A lot of cloud hosting vendors have made user friendly platforms that let their customers install virtual servers in a very simple way. It does not require extensive technical experience though it would be advisable to engage a professional especially when developing a commercial data center. The cloud host setup wizard will guide you through the process though you must be able to select the capacities, services and applications required for running your servers. In most cases this is the simplest and most popular approach to make virtual data center with a cloud hosting service.
The other option would be to do your own configuration and installation that needs a high level of technical know-how. Being able to do this also needs access to several resources of the cloud host provider you are working with. In some cases, the provider may be unwilling to provide you with access to their resources due to security concerns. Cloud computing involves a difficult incorporation of hardware and software resources and working through this can be difficult.

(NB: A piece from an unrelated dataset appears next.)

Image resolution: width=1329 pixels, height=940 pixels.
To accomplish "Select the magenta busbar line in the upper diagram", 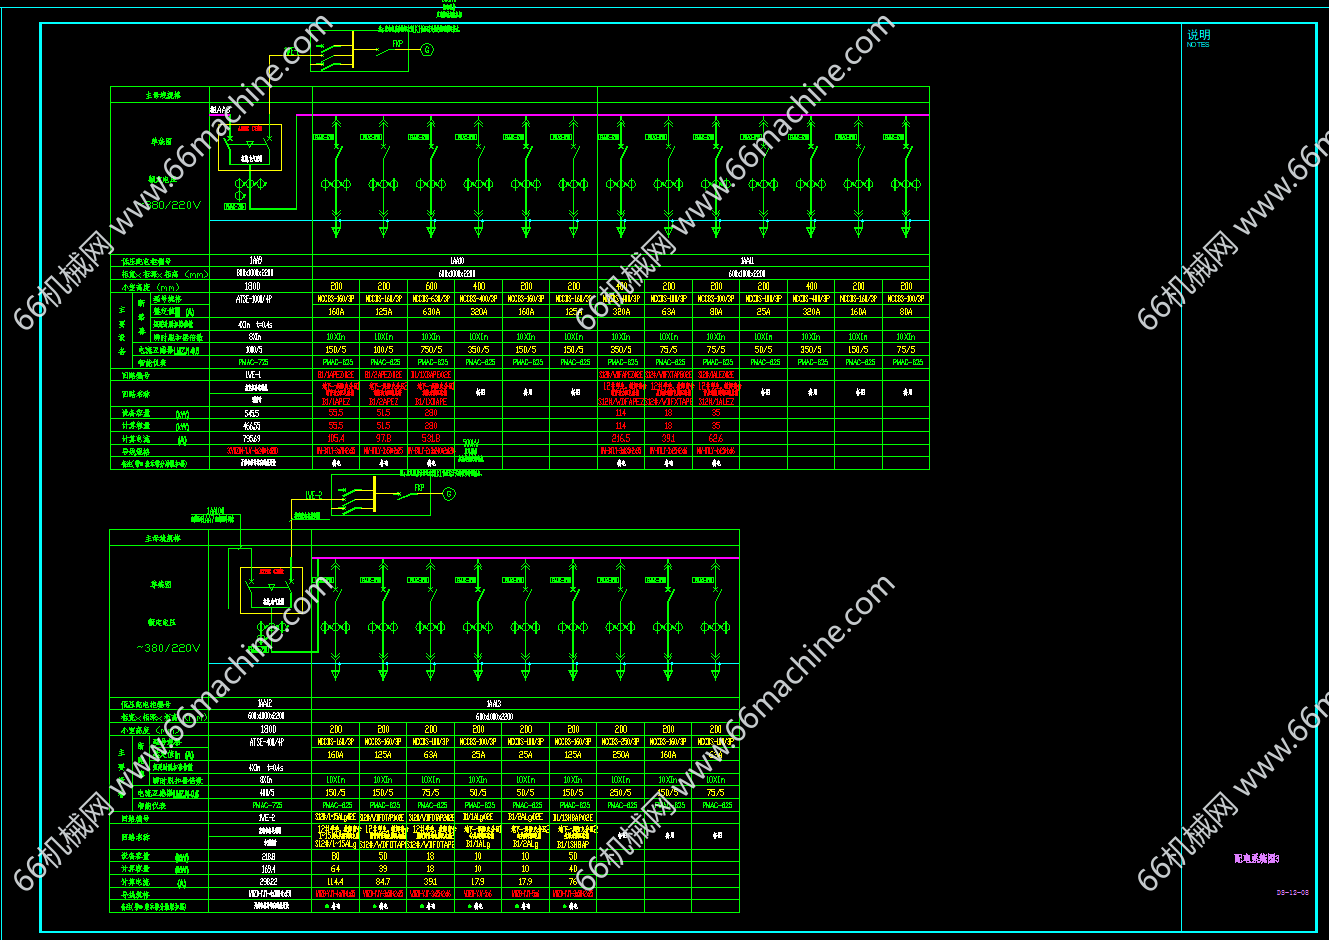I will pos(620,115).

The virtual data center you build on your cloud hosting service must deliver the basic capabilities of cloud computing. These comprise cost efficiency, flexibility, availability, scalability, automation and more. Having been built on a cloud hosting platform, your virtual data center should deliver the same capability as the platform on which it is based. For the most outstanding outcome, you ought to work with a cloud hosting service provider who has been engaged in installing virtual data centers. Their experience will prove to be very useful since it will assist you to avoid the common difficulties others face as they start similar projects.